Hewlett-Packard Co. last year regained the lead in worldwide sales of PCs from Dell Computer Corp., according to separate reports released earlier this month by market research companies Gartner Dataquest Inc. and International Data Corp.
The battle played out against the backdrop of an overall increase in sales of PCs last year. Some 132.4 million of these machines were sold worldwide last year, a 2.7 percent increase over 2001 sales, according to Gartner Dataquest, of San Jose, Calif.
In the fourth quarter of last year, 38.4 million PCs were sold, 4 percent more than in the same quarter of 2001, according to IDC, of Framingham, Mass.
“Despite this growth, we still believe PC market demand is at the bottom of a growth cycle,” said Charles Smulders, a Gartner Dataquest analyst.
HP, of Palo Alto, Calif., came out on top of both surveys, with 16.1 percent of the PC market compared with 15.7 percent for Dell in the IDC report.
IBM was next with 5.8 percent, followed by the Fujitsu Ltd. and Siemens AG joint venture at 4.3 percent and NEC Corp. at 3.3 percent, IDC said.
HP had 16.2 percent of the worldwide market for the full year in 2002, compared with 15.2 for Dell, according to the Gartner Dataquest numbers.
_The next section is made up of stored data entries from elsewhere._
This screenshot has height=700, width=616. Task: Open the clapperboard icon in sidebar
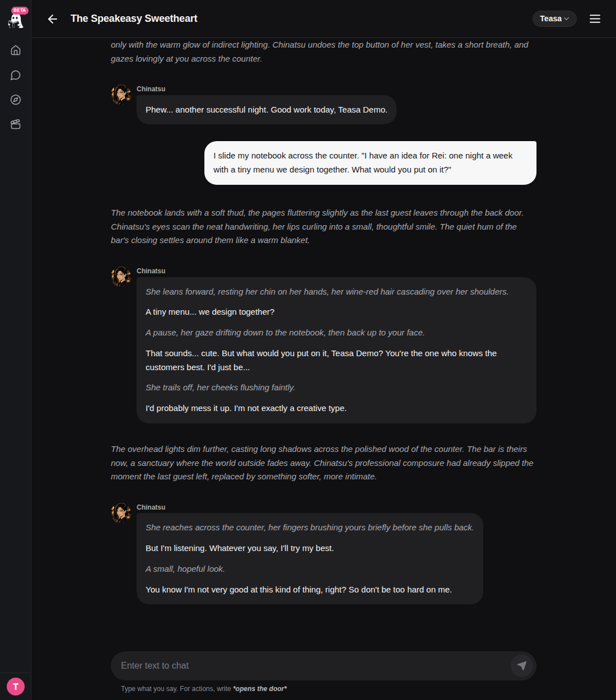tap(16, 124)
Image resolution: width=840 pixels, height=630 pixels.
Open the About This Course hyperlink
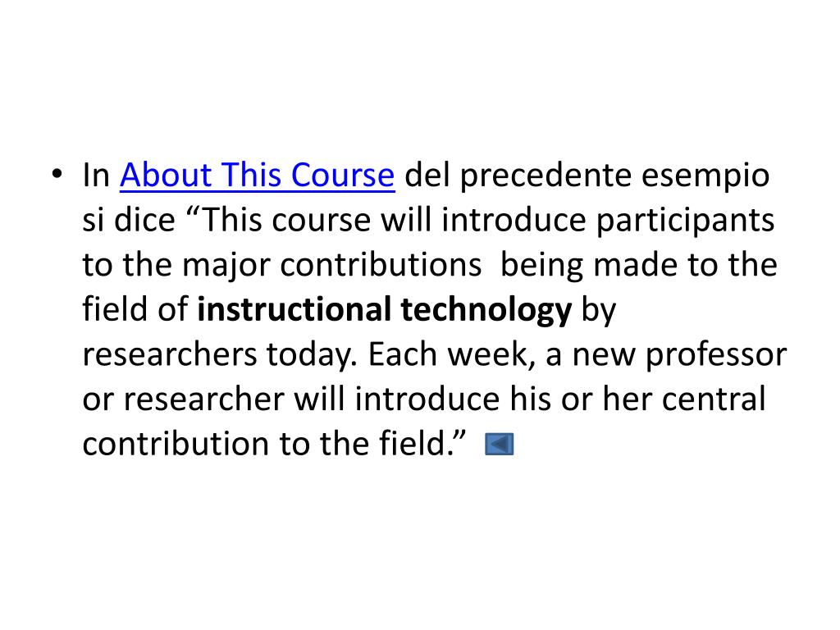click(x=257, y=175)
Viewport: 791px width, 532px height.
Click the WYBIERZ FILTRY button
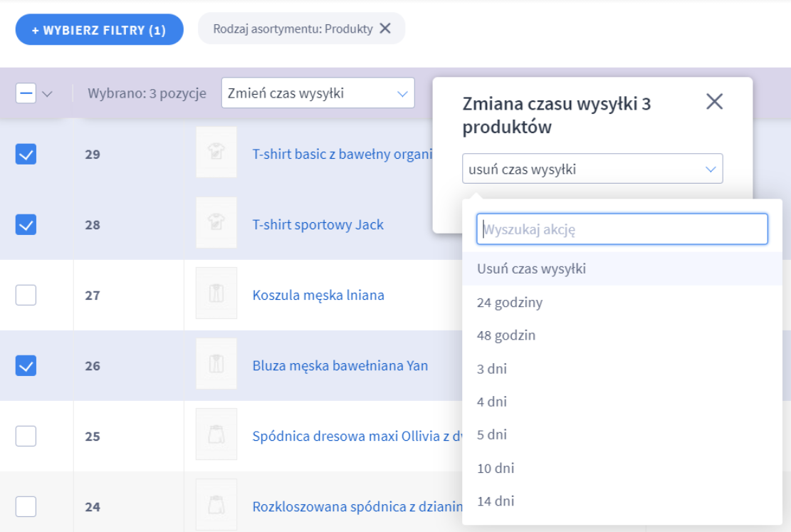(98, 30)
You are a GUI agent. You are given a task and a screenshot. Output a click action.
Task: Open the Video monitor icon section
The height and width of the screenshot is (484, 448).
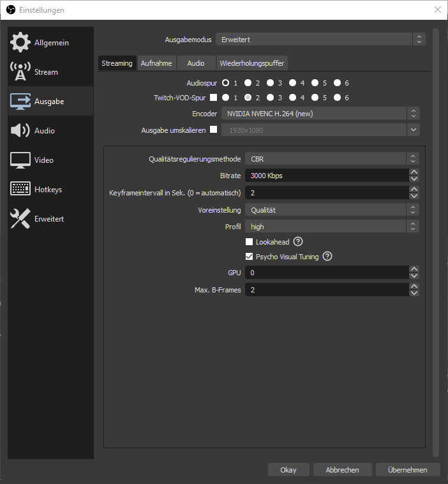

That report pegged IBM, NEC and Toshiba Corp. as the next-three-biggest PC sellers.
Dell, of Round Rock, Texas, had the largest percentage growth in the fourth quarter of last year compared with the fourth quarter of 2001, at 24.2 percent. It also continued to dominate the U.S. market with more than 29 percent. But officials at HP pointed out that its sales are on an upswing, too.
“What was more telling is sequential growth in [the fourth quarter] from [the third quarter]; we outgrew Dell, and we outgrew the market,” said Jim McDonnell, vice president of marketing for HPs Personal Systems division.
McDonnell said HP and Compaq Computer Corp. did see some contraction in sales as the companies two customer bases overlapped after the completion of their merger last spring. But that overlap has shaken out, and by focusing on keeping prices competitive and bringing better products to market, McDonnell said he expects HP to remain a top seller of PCs this year.
“Were going to push really hard in driving innovation back in the PC business,” McDonnell said.